Stream restoration or river restoration, also sometimes referred to as river reclamation, is work conducted to improve the environmental health of a river or stream, in support of biodiversity, recreation, flood management and/or landscape development.[1]
Stream restoration approaches can be divided into two broad categories: form-based restoration, which relies on physical interventions in a stream to improve its conditions; and process-based restoration, which advocates the restoration of hydrological and geomorphological processes (such as sediment transport or connectivity between the channel and the floodplain) to ensure a stream's resilience and ecological health.[2][3] Form-based restoration techniques include deflectors; cross-vanes; weirs, step-pools and other grade-control structures; engineered log jams; bank stabilization methods and other channel-reconfiguration efforts. These induce immediate change in a stream, but sometimes fail to achieve the desired effects if degradation originates at a wider scale. Process-based restoration includes restoring lateral or longitudinal connectivity of water and sediment fluxes and limiting interventions within a corridor defined based on the stream's hydrology and geomorphology.

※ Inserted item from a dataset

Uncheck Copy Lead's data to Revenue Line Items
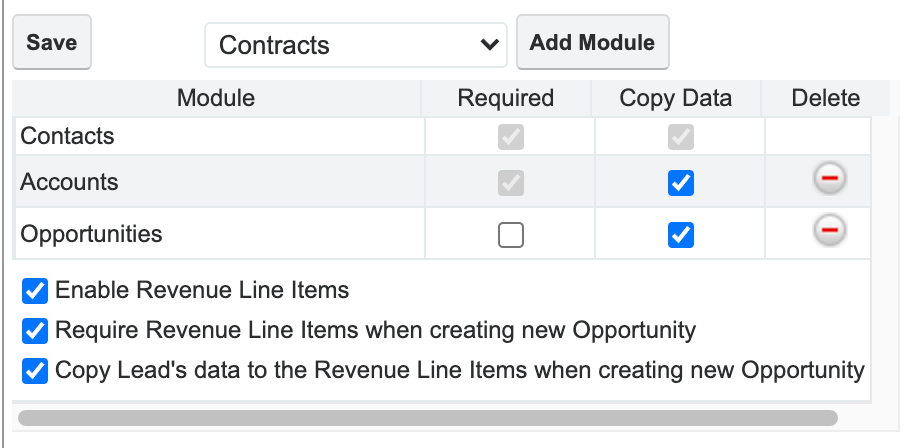The height and width of the screenshot is (448, 916). pyautogui.click(x=35, y=371)
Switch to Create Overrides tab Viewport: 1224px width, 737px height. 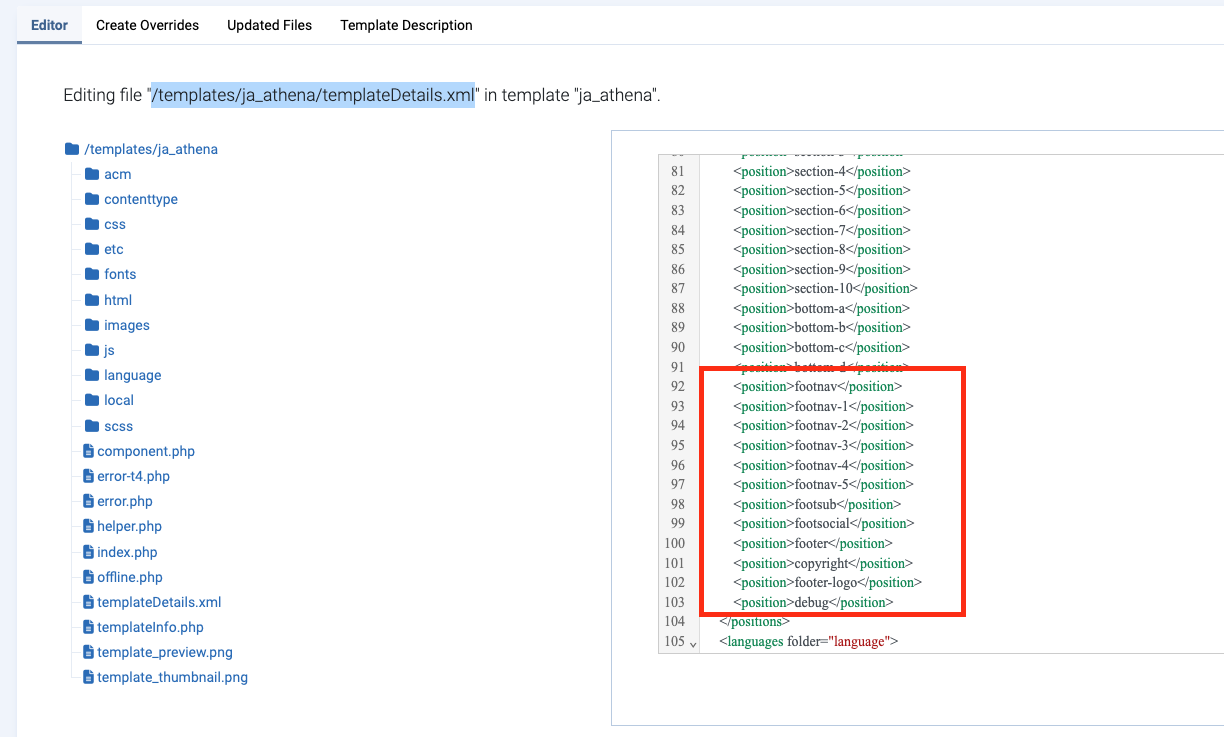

The beneficial effects of process-based restoration projects may sometimes take time to be felt since changes in the stream will occur at a pace that depends on the stream dynamics.[4]
Despite the significant number of stream-restoration projects worldwide, the effectiveness of stream restoration remains poorly quantified, partly due to insufficient monitoring.[5][6] However, in response to growing environmental awareness, stream-restoration requirements are increasingly adopted in legislation in different parts of the world.